What the exercise asks:
Go through the data underneath and report how many lines hold the string "Enable", giving only the number.
.....
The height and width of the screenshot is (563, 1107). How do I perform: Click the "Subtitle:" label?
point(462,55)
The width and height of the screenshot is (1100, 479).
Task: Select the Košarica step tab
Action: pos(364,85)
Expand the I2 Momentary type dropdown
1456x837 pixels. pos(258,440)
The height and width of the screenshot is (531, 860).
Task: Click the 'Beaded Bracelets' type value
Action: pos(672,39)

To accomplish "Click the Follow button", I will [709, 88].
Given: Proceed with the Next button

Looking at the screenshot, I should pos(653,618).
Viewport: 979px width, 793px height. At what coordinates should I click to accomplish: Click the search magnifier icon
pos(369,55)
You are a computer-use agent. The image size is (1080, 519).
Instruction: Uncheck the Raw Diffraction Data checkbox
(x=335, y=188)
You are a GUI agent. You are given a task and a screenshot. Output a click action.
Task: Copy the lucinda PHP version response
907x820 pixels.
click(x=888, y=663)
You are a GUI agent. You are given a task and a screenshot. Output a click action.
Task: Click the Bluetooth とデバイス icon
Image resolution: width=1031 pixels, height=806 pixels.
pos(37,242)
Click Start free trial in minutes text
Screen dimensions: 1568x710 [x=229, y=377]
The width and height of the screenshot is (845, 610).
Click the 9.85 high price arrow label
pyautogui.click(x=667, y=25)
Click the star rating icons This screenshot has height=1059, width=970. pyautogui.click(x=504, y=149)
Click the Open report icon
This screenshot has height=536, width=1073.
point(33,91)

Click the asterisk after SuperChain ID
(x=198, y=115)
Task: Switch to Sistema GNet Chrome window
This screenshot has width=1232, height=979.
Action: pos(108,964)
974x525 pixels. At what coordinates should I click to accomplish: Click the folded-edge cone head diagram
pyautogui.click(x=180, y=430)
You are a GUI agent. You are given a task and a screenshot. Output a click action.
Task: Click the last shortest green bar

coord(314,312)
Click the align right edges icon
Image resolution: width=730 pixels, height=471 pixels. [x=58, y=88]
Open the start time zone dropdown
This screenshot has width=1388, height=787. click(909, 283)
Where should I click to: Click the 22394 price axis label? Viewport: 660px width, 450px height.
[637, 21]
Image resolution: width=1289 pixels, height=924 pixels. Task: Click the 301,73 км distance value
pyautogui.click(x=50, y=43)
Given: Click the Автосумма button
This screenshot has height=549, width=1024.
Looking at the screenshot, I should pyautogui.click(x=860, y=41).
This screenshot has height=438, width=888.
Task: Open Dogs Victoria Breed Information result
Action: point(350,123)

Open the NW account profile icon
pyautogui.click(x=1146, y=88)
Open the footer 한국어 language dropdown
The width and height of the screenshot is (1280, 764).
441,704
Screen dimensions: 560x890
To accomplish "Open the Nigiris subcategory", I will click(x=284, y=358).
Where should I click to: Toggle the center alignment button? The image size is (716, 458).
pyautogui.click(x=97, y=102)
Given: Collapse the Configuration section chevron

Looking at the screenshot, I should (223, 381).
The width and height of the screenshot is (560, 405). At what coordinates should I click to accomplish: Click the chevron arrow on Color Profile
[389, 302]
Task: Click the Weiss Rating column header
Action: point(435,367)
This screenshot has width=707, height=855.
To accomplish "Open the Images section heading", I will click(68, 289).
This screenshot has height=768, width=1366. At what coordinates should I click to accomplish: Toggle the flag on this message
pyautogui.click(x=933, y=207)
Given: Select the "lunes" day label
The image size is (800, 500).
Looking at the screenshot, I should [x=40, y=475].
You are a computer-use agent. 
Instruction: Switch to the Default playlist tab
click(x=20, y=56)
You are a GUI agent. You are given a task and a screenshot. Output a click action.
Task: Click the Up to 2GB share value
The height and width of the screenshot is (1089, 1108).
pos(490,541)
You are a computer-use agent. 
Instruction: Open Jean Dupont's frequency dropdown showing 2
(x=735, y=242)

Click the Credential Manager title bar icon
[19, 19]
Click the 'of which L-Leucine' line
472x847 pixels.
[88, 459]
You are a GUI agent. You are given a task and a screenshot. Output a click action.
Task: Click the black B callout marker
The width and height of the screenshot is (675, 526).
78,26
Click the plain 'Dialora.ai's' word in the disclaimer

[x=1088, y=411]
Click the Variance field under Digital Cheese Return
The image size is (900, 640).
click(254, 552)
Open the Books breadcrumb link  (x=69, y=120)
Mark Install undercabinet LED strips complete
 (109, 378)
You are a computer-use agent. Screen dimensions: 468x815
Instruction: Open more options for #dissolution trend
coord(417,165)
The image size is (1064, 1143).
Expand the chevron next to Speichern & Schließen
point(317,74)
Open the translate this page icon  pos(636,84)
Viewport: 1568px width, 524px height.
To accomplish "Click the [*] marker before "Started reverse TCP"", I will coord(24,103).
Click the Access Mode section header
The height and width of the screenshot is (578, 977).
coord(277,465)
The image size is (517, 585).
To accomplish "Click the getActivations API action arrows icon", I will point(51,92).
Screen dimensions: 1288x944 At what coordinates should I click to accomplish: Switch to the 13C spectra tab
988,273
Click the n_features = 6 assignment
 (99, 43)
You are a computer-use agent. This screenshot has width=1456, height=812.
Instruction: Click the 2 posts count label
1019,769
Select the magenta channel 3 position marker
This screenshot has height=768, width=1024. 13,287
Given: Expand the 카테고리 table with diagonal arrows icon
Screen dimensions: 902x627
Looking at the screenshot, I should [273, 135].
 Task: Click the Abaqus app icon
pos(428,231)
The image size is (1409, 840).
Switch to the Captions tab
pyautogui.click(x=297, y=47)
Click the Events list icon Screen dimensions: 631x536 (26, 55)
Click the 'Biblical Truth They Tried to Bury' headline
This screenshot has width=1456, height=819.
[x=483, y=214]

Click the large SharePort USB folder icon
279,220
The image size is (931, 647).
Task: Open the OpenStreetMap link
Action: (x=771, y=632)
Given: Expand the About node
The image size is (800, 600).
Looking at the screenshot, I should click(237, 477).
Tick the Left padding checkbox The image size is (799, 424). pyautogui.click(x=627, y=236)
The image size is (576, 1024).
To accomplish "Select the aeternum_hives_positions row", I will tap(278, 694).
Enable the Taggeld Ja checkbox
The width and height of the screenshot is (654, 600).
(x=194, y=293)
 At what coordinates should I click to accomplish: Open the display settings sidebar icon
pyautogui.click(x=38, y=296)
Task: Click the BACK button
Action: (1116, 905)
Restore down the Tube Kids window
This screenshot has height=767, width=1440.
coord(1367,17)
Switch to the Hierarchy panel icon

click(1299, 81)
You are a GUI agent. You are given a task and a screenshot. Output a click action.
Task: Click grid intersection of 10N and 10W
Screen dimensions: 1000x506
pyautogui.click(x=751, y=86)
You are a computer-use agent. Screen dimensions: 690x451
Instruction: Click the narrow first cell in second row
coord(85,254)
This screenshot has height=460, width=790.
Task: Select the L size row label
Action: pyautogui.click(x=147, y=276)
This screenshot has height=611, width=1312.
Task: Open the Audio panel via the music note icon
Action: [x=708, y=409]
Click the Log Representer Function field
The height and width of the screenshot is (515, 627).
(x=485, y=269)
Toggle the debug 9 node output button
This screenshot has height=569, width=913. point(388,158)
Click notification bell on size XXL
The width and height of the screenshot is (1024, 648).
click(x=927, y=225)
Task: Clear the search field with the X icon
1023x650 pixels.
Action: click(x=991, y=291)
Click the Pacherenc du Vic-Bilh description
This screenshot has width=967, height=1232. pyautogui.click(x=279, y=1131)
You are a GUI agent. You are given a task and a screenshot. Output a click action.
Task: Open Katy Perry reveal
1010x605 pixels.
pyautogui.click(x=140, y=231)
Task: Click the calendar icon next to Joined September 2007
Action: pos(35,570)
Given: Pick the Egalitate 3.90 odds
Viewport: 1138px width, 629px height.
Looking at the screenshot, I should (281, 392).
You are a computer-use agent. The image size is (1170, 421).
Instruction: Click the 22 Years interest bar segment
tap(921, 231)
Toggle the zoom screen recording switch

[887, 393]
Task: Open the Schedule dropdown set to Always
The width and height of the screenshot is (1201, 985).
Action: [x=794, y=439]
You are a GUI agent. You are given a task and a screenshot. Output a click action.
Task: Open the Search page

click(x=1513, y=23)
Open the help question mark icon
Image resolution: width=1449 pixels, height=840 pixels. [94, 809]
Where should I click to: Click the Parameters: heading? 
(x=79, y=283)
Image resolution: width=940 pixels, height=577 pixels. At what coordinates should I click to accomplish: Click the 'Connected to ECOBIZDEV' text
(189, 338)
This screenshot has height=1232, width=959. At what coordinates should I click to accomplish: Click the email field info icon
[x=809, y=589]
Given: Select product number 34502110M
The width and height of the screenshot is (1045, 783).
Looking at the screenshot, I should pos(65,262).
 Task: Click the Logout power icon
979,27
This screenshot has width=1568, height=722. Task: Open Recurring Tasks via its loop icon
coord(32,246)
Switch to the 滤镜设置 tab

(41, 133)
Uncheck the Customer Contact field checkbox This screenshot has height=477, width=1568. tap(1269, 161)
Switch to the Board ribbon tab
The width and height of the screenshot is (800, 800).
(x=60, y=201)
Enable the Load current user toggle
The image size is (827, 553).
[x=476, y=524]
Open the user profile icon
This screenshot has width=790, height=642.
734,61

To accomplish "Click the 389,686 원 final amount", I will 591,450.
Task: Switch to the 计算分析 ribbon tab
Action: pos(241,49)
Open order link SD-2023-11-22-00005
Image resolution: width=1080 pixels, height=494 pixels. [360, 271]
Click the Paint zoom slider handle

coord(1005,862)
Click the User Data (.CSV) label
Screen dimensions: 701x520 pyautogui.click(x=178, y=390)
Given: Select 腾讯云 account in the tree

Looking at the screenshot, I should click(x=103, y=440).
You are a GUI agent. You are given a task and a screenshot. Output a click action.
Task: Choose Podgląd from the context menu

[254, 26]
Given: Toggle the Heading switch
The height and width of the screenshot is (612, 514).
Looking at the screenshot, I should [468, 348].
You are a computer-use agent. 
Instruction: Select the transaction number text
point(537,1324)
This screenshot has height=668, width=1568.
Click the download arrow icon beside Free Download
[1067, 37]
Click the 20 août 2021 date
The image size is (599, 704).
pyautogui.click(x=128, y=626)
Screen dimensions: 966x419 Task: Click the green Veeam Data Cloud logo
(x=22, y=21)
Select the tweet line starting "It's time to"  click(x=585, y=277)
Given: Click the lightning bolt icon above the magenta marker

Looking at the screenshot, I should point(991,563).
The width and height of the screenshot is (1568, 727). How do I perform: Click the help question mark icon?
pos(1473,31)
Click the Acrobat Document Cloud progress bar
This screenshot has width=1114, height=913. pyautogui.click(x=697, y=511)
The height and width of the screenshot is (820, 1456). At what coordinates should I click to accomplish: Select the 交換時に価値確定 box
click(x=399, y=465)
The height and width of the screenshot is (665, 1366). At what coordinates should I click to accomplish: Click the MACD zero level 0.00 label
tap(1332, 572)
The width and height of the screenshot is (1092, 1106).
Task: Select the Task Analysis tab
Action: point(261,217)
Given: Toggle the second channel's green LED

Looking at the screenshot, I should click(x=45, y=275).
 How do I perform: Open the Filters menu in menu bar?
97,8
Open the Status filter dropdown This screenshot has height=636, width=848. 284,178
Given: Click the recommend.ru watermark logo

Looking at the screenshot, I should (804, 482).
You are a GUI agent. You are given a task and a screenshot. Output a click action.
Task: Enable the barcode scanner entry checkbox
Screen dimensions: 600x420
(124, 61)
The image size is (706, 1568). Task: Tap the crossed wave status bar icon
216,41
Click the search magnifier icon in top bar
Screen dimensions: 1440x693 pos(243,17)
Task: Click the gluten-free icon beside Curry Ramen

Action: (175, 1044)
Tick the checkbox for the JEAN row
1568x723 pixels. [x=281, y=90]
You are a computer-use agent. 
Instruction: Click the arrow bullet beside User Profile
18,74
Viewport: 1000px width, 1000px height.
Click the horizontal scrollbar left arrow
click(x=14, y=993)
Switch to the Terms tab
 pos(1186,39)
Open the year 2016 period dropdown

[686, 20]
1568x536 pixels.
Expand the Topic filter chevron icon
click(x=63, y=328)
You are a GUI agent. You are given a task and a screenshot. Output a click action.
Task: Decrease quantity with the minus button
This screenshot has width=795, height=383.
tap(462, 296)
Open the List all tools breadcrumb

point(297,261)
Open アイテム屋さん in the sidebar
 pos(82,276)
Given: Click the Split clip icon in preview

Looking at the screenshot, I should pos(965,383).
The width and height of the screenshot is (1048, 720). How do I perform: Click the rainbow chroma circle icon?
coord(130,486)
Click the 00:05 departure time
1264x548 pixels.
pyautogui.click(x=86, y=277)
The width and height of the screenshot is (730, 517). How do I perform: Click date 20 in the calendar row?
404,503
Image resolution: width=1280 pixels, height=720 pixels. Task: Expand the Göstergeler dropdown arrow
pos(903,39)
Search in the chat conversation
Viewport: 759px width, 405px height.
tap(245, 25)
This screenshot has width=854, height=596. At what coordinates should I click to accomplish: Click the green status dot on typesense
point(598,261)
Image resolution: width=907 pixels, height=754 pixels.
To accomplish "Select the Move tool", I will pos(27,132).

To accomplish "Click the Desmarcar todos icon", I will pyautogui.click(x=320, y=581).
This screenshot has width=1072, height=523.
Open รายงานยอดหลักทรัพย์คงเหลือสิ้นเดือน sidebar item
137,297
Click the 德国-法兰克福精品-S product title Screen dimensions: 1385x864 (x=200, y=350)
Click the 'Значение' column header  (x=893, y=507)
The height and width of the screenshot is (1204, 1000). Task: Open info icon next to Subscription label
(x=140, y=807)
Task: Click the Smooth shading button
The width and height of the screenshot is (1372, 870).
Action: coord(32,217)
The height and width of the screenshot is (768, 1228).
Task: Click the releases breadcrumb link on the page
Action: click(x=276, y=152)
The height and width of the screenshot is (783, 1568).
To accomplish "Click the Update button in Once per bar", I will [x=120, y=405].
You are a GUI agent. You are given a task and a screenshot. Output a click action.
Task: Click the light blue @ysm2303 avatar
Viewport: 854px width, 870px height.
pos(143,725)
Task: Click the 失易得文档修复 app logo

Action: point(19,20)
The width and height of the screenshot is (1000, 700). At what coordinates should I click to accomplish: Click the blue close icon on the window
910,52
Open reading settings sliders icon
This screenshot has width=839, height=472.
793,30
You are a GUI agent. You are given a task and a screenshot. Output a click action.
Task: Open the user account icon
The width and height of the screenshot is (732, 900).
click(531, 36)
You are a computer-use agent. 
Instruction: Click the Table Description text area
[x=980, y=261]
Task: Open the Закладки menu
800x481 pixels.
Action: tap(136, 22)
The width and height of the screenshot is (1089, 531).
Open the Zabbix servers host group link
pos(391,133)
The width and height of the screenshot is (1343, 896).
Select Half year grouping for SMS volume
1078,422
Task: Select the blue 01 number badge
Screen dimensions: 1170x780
.....
Solution for this task:
3